The quote is by Elisabeth Kubler-Ross. Anything recognizable is not mine.

Remus stood on the busy sidewalk and tried to convince himself to enter the shop before him. There was nothing very intimidating about it really. It was a little bookstore, situated between a laundryman and a Korean deli. The window display was also benign, a sign proclaiming children's reading hour every Friday afternoon was situated against a book with cracked binding.

It's just a job interview, he told himself as he finally took a step forward towards the door. Just breath Lupin, they don't know what you are and they'll never have to find out. Hoping his new resolve would last so he could make a decent impression he pushed open the door and stepped inside, causing a little bell to ring.

The shop, being small, was crowded with bookshelves and one or two worn looking chairs. There were so many books that some had been crammed on the shelves side ways and even more were perched onto the shelves in precarious looking piles. It smelled of old paper and the familiarity of it calmed his nerves.

Just visible through the shelves was a counter with a till. Behind the counter a young woman sat on a stool reading a magazine. Her long black hair was piled on the top of her head, what appeared to be a chopstick holding it in place. As he approached, Remus noticed the earring in her nose and that she was wearing bright red lipstick.

"Excuse me," after all his mother had taught him to be polite, "I have an interview at 2, with Dana."

The young woman looked up from her magazine, which had a picture of a brown haired man on it and said in small white lettering Gorby does Washington, among other things, a board look on her face. The look quickly changed when she saw him.

"You're Remus then?" she asked sounding unsure.

He smiled slightly, "I am. "

Her eyes were scanning him and he wondered if it had been a mistake to wear jeans, although Dora had insisted he did saying that he wanted to look as "young Muggle" as possible but still presentable.

"You're early." She said still checking him out. She had now returned to his face.

He knew that he was only a minute early, but asked, "Is that a problem?"

Instead of answering she said, "You're younger than you sounded on the phone. Your voice is misleading."

He didn't really know what to say to that, but thankfully she didn't seem to expect an answer. Instead she pulled out a form from under the counter and grabbed a pencil.

"Right, so I'm Dana, as you may have figured out from my previous comment about the phone." She was still staring at him and it was beginning to become unnerving. "I'm the manager here, the owner is an old bat who never comes in, so I pretty much run this outfit. As you can see it's a bit of a mess, but don't go thinking it's all over the gaff, I know exactly where everything is to be found. " She said vehemently, as if he had accused her of being disorganized already.

"So you wanted full time?"

"Yes, that would be preferable." she didn't even look away as she jotted on the form.

"Uhhuh. You have very nice eyes you know."

"Thank you," he said slowly, somewhat taken aback. What did his eyes have to do with anything?

"I'm just stating the truth," she smiled; her teeth were almost perfectly straight. "You don't have any other commitments that will interfere with working here?"

"No." it wasn't really a lie. The shop closed before the moon rose.

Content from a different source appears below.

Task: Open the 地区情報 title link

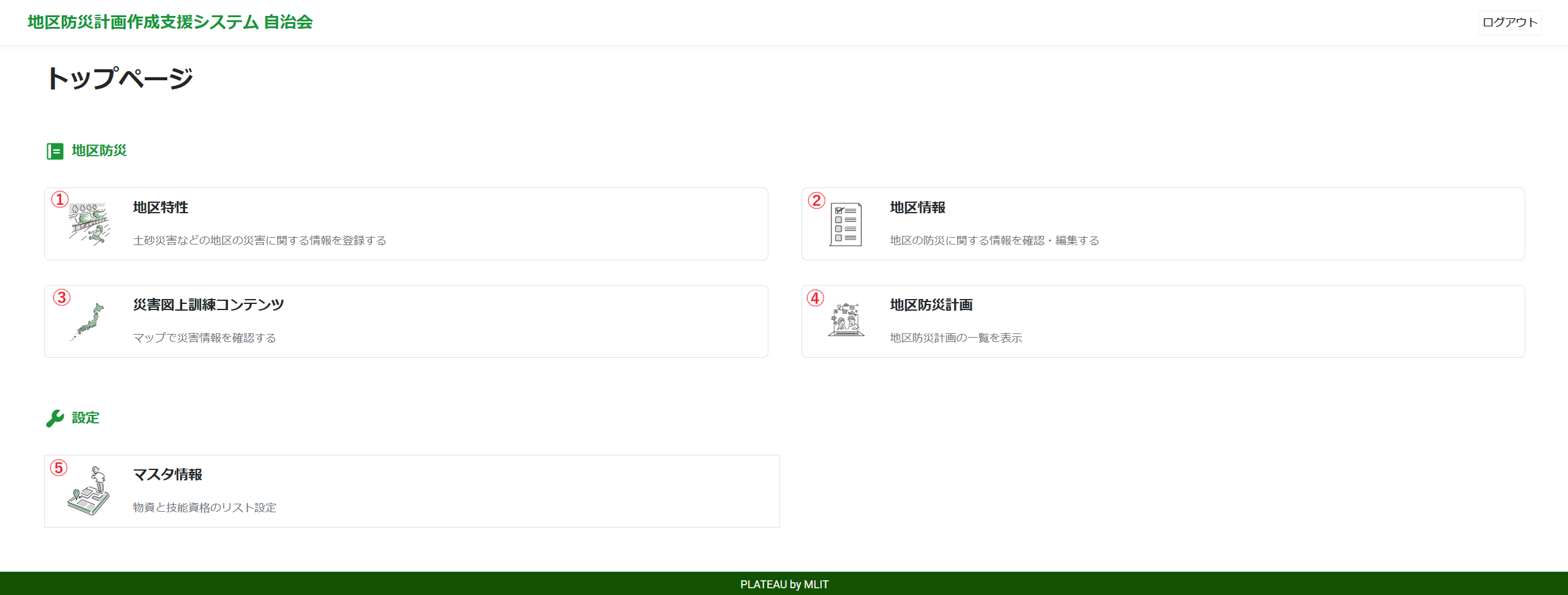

She held his eyes with hers then and he noticed that one was blue and the other green. She seemed to be trying to read his mind. Either that or she had been staring at him for so long that her face was stuck like that.

"You can start tomorrow." She finally said, sweeping the unfilled form off the counter and picking up her magazine. She now looked away from him, her eyes seemingly riveted on whatever article she was reading. "Be here at 8 am, that's when we open, or so the sign says. Sometimes I actually wonder if it was supposed to say 9 and there's just a smudge on it." She shrugged.

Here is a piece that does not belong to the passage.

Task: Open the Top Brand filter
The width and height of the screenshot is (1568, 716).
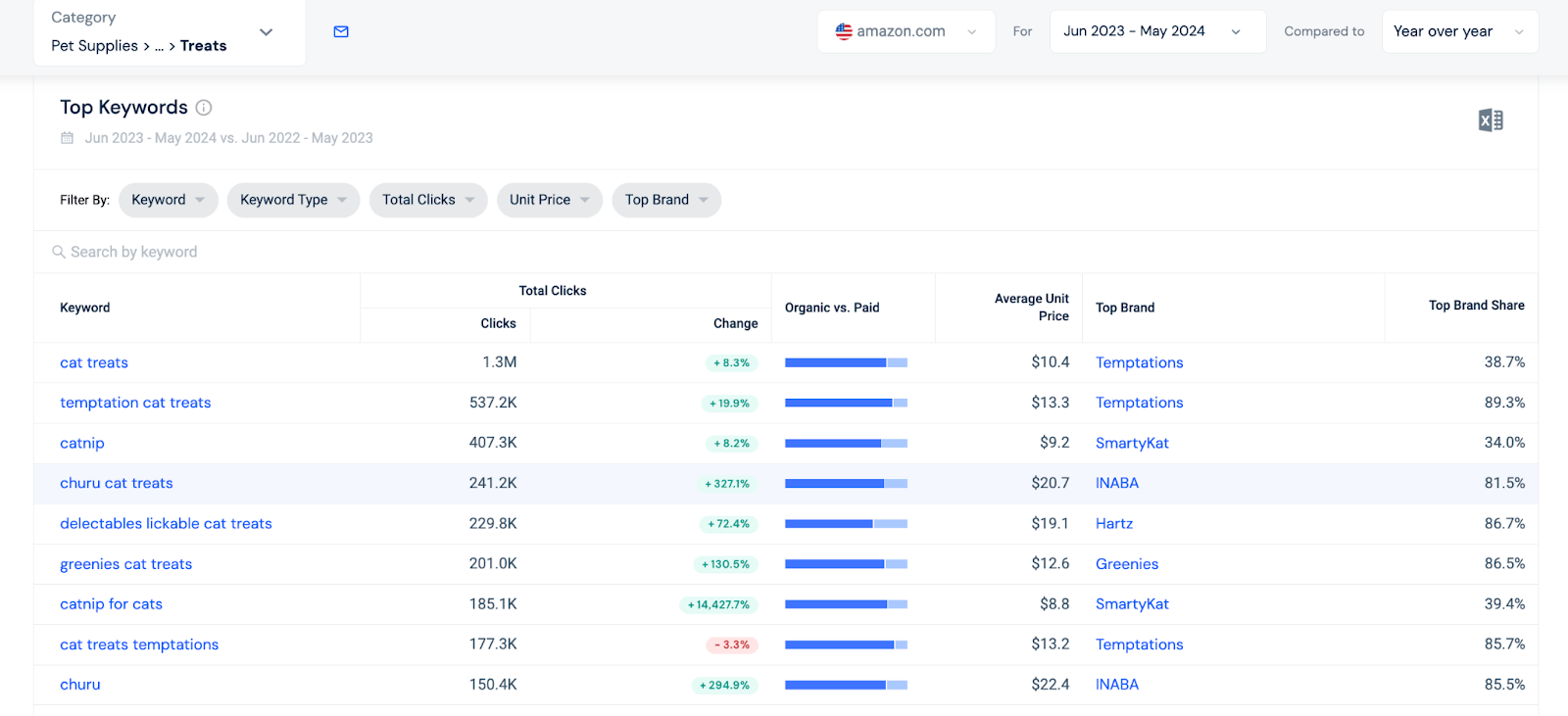Action: tap(665, 200)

"Right. Thank you Dana, I'll see you at 8 tomorrow." Quickly he turned and made his way out of the shop. He could feel her watching him as he left.

"What a strange woman," he thought as he slipped into an alley to disapperate. She left him feeling somewhat unsettled and he couldn't help thinking that that didn't bode well for the longevity of this job.

The rest of the afternoon found him cleaning the house. He changed into an old t-shirt and set to work starting with the kitchen. A few dishes sat in the sink and he set them to scrubbing them selves and sent a scorgify at the windows that looked out into the garden. Examining the floor he decided that it didn't need a scrubbing yet and moved onto the living room where he picked up a few discarded items, including a pair of Dora's socks and his robes. As he picked a sofa pillow up off the floor he couldn't help the smile that pulled at his lips. If his friends could see him, they'd be despairing for his man hood. In fact he was sure that if there was an afterlife James was looking down at him and shaking his head. Perhaps he had a touch of that obsessive-compulsive disorder, but he had always felt better after putting things in their rightful place. He didn't need everything organized; as long as he could find it a little mess was fine, natural even. But he was still feeling disconcerted by the meeting with Dana. So he cleaned to get his mind off of it.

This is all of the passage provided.